The other thing to keep in mind is that when you grab a piece of data from a wave file you are mathmatically multiplying it by a square wave. This causes a sinx/x to be convolved with the frequency response to minimize this you can multiply the original windowed signal with something like a Hanning window.
It's worth mentioning for a 1D FFT that the first element (index [0]) contains the DC (zero-frequency) term, the elements [1:N/2] contain the positive frequencies and the elements [N/2+1:N-1] contain the negative frequencies. Since you didn't provide a code sample or additional information about the output of your FFT, I can't rule out the possibility that the "noisy power values at non-existent frequencies" aren't just the negative frequencies of your spectrum.

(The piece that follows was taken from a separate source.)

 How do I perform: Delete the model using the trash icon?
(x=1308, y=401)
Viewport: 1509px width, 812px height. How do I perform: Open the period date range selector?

EDIT: Here is an example of a radix-2 FFT implemented in pure Python with a simple test routine that finds the FFT of a rectangular pulse, [1.,1.,1.,1.,0.,0.,0.,0.]. You can run the example on codepad and see that the FFT of that sequence is
[0j, Negative frequencies
(1+0.414213562373j), ^
0j, |
(1+2.41421356237j), |
(4+0j), <= DC term
(1-2.41421356237j), |
0j, v
(1-0.414213562373j)] Positive frequencies
Note that the code prints out the Fourier coefficients in order of ascending frequency, i.e. from the highest negative frequency up to DC, and then up to the highest positive frequency.
I don't know enough from your question to actually answer anything specific.
But here are a couple of things to try from my own experience writing FFTs:
Make sure you are following Nyquist rule
If you are viewing the linear output of the FFT... you will have trouble seeing your own signal and think everything is broken. Make sure you are looking at the dB of your FFT magnitude. (i.e. "plot(10*log10(abs(fft(x))))" )
Create a unitTest for your FFT() function by feeding generated data like a pure tone. Then feed the same generated data to Matlab's FFT(). Do a absolute value diff between the two output data series and make sure the max absolute value difference is something like 10^-6 (i.e. the only difference is caused by small floating point errors)
Make sure you are windowing your data
If all of those three things work, then your fft is fine. And your input data is probably the issue.
Check the input data to see if there is clipping http://www.users.globalnet.co.uk/~bunce/clip.gif
Time doamin clipping shows up as mirror images of the signal in the frequency domain at specific regular intervals with less amplitude.